Input data ▸

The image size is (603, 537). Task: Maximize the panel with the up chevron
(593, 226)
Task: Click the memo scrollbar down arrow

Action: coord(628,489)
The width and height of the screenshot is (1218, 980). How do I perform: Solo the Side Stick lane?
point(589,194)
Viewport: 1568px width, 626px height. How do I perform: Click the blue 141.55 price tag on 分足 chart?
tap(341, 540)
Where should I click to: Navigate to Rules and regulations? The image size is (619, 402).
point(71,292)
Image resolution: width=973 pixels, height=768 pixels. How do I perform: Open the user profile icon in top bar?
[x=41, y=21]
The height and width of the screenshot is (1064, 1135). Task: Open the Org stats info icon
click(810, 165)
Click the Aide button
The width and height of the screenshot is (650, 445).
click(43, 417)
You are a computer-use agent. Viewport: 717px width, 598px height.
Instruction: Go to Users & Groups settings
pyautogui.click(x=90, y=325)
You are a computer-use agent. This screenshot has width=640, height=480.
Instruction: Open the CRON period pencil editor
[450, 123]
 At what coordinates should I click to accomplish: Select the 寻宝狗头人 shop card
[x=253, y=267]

Aim of the exercise ▸
Retype the lines from the one containing "Instruction: Open the" to the last line above. Change nothing and include no others.

Exercise solution ▸
Instruction: Open the CRON period pencil editor
[450, 123]
 At what coordinates should I click to accomplish: Select the 寻宝狗头人 shop card
[x=253, y=267]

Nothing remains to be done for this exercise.